**Your task:** A verbatim copy of the full data, with no pictures, is the expected answer.

※

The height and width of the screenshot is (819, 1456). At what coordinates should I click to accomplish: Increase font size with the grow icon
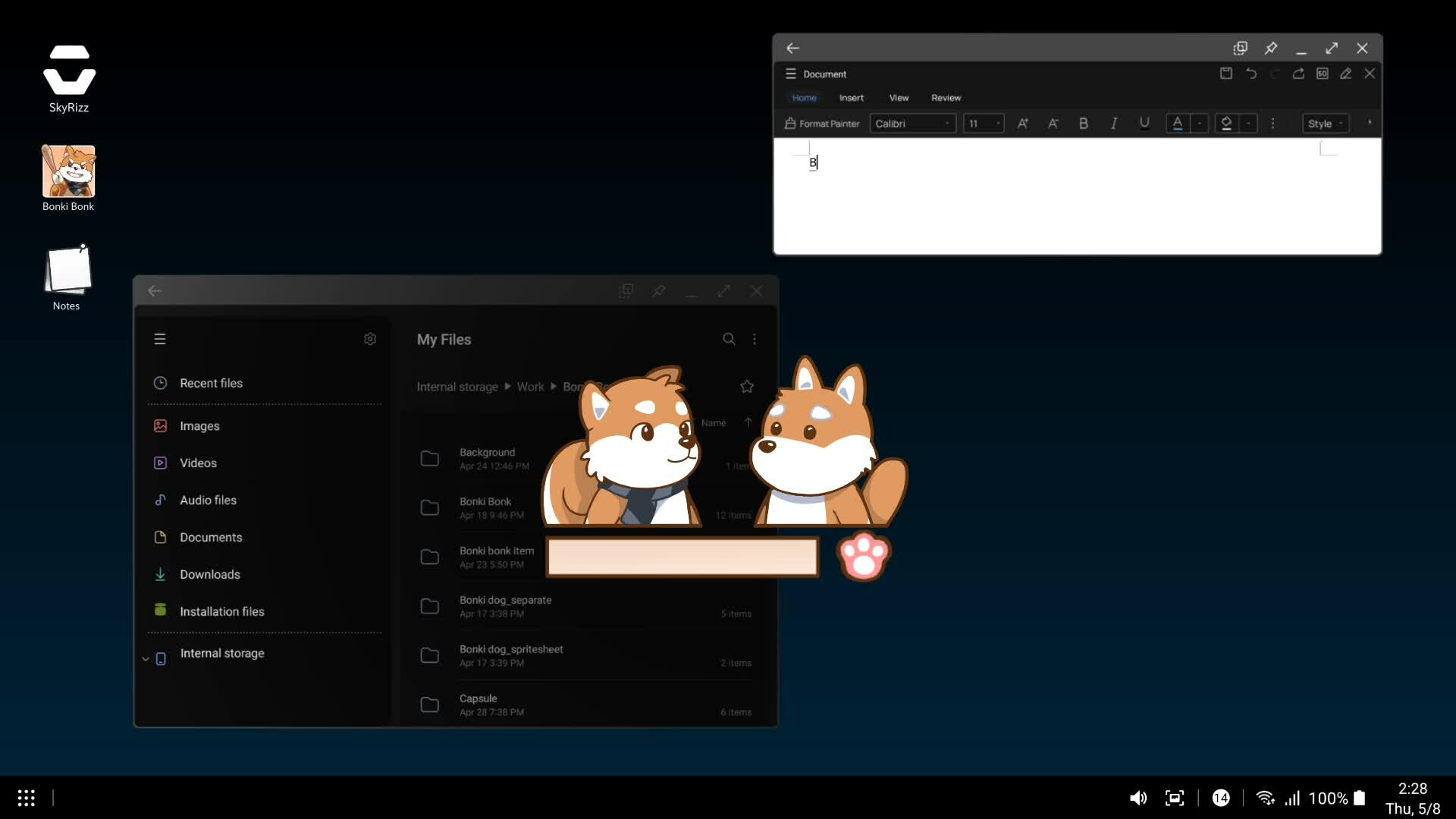[x=1022, y=124]
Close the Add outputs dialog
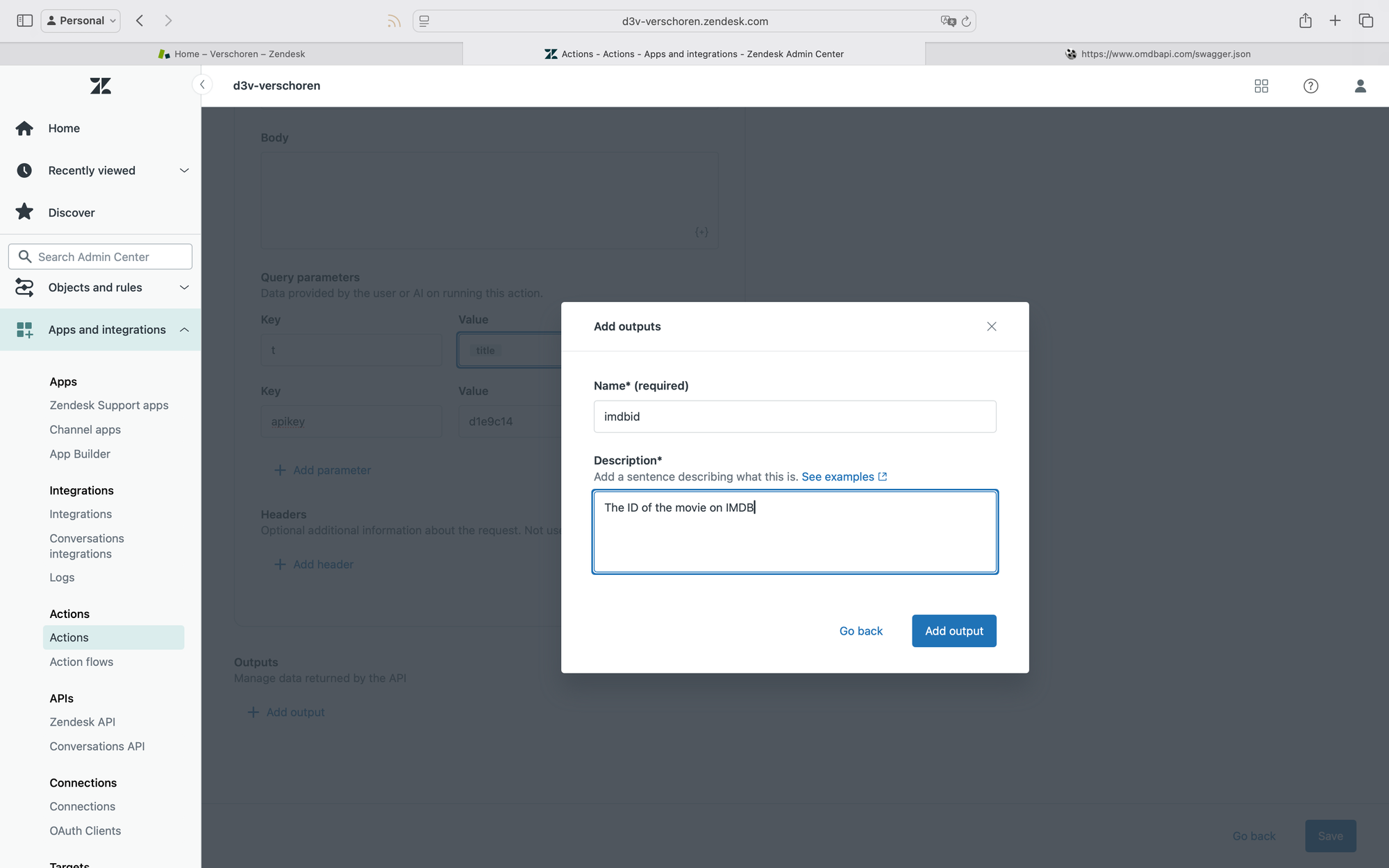Image resolution: width=1389 pixels, height=868 pixels. point(991,326)
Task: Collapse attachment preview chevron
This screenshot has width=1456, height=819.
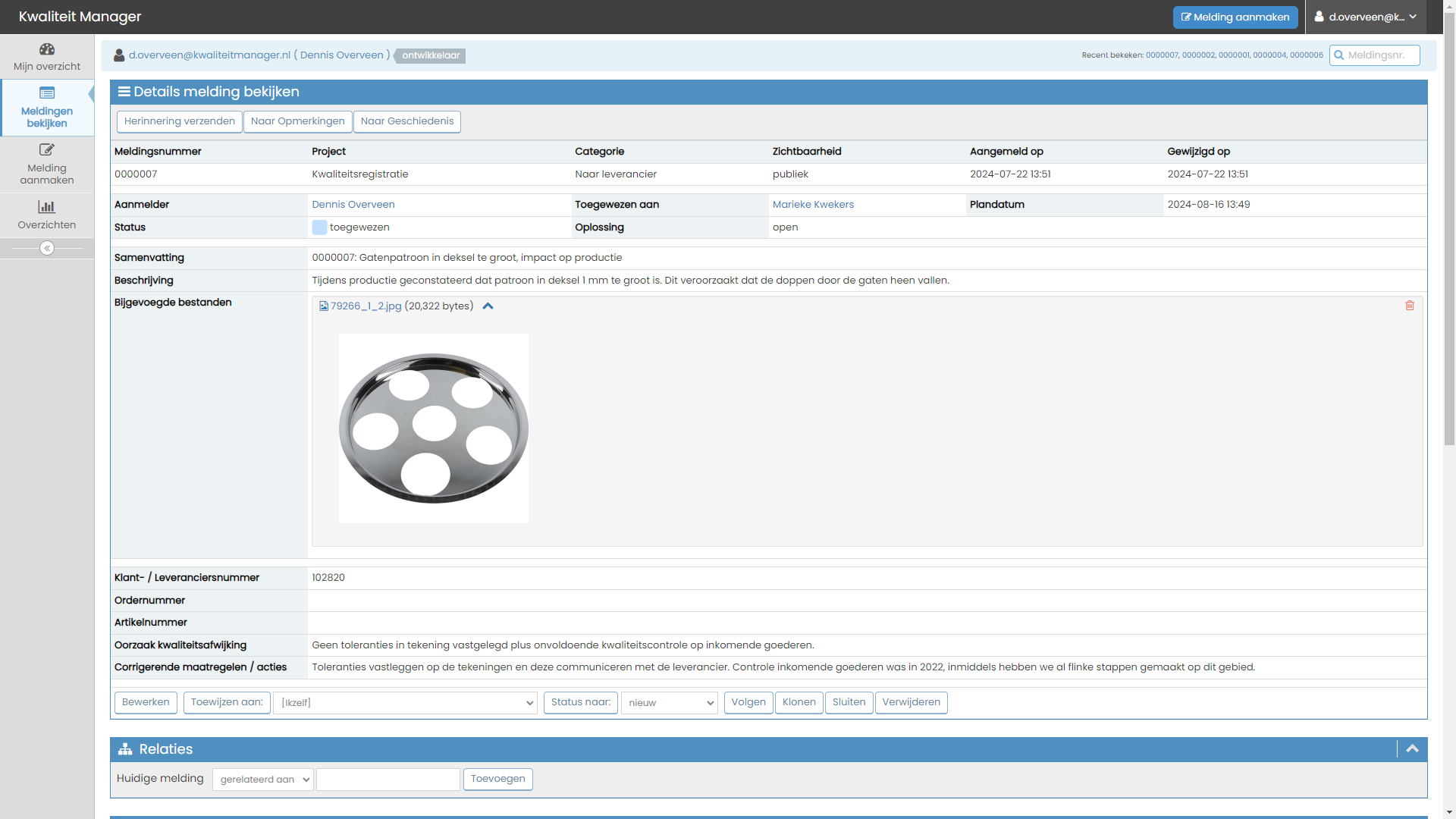Action: tap(488, 306)
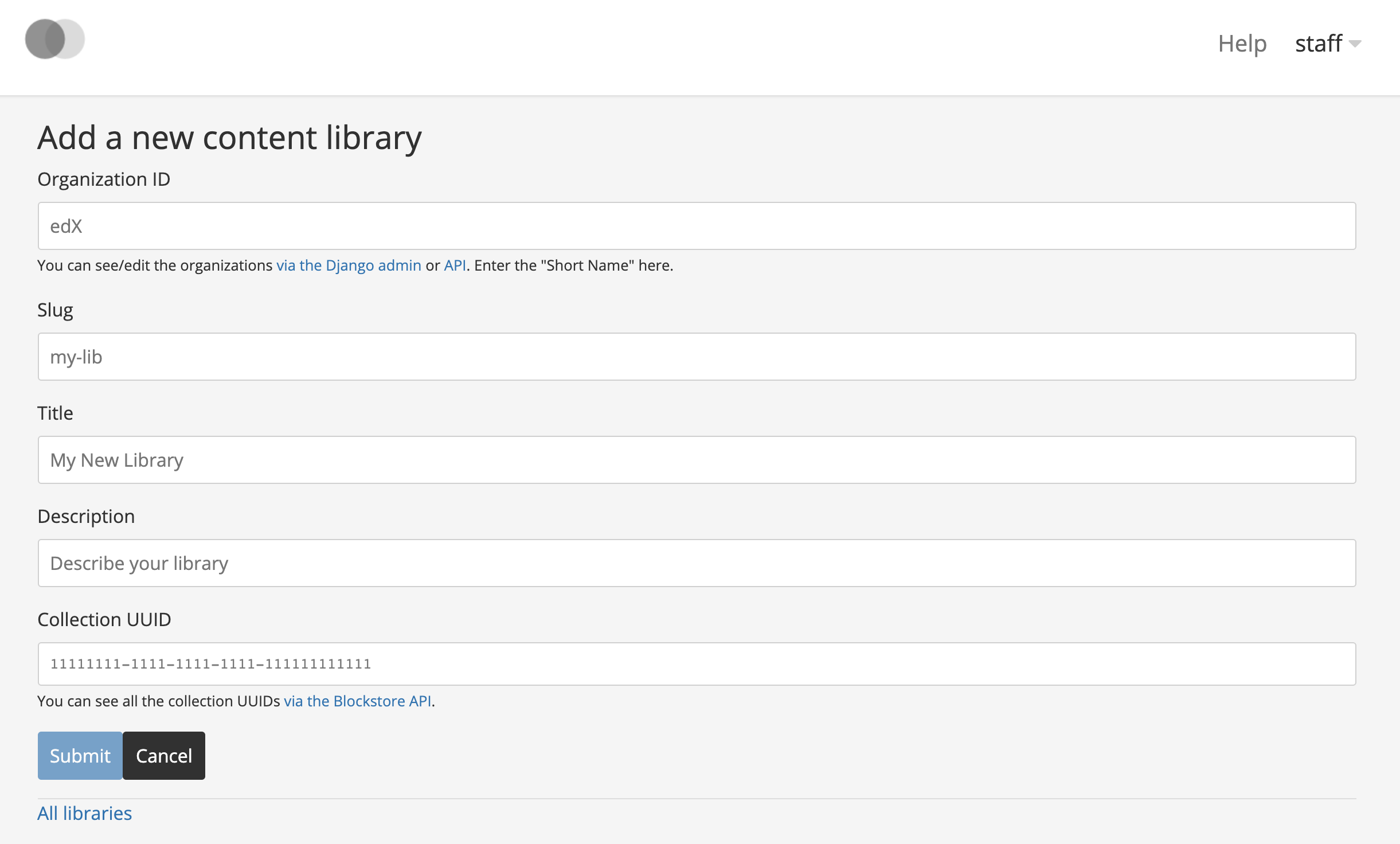Click the overlapping circles logo icon
This screenshot has height=844, width=1400.
coord(54,39)
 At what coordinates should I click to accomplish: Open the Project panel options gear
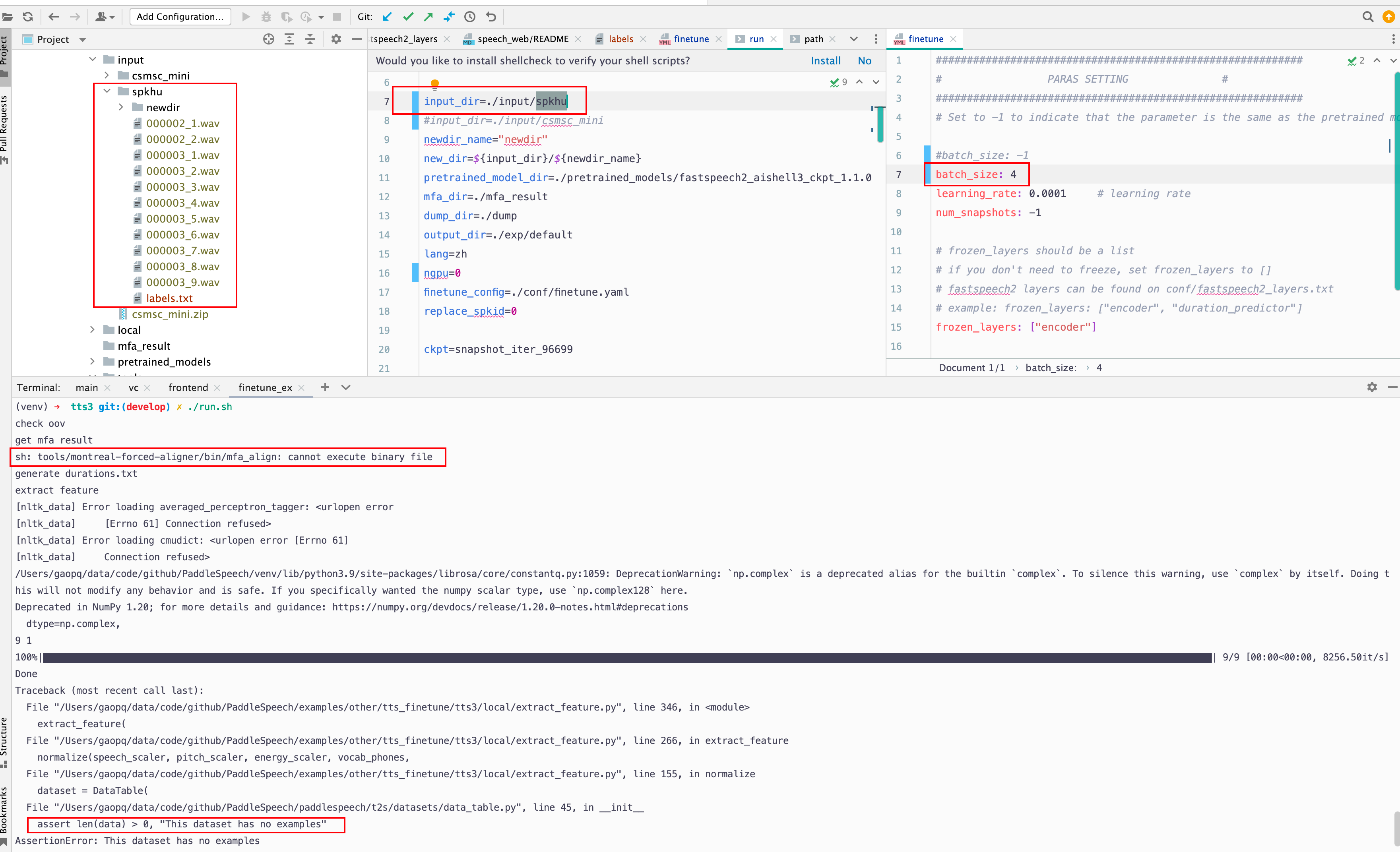(336, 39)
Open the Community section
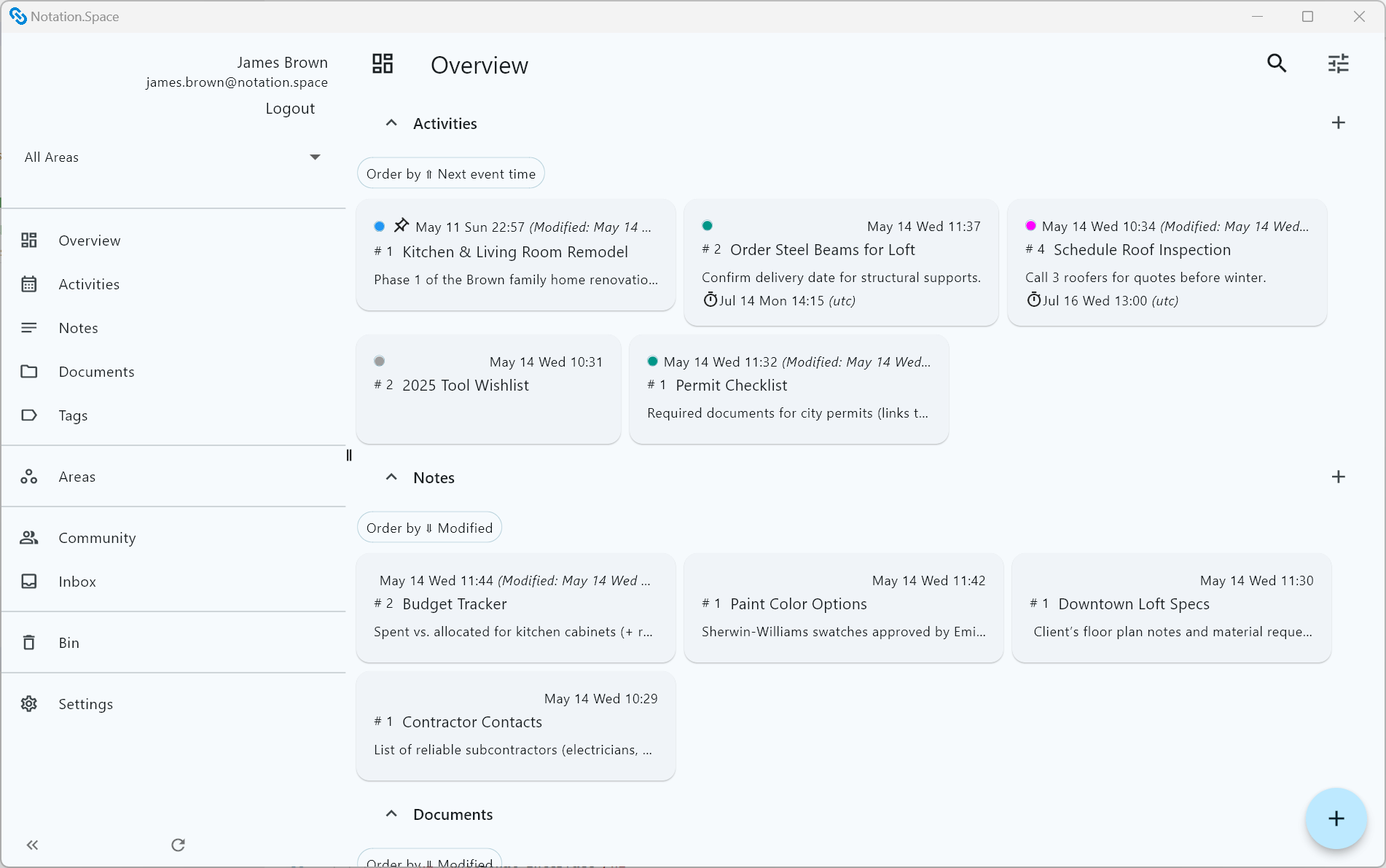The height and width of the screenshot is (868, 1386). click(97, 538)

※

**Your response:**
The height and width of the screenshot is (819, 1456). At what coordinates should I click to accomplish: Increase font size with the grow icon
[x=1022, y=124]
Close the Add outputs dialog
Image resolution: width=1389 pixels, height=868 pixels. point(991,326)
Task: Collapse attachment preview chevron
This screenshot has width=1456, height=819.
Action: tap(488, 306)
Click the overlapping circles logo icon
This screenshot has height=844, width=1400.
coord(54,39)
 At what coordinates should I click to accomplish: Open the Project panel options gear
(336, 39)
Open the Community section
The height and width of the screenshot is (868, 1386). click(97, 538)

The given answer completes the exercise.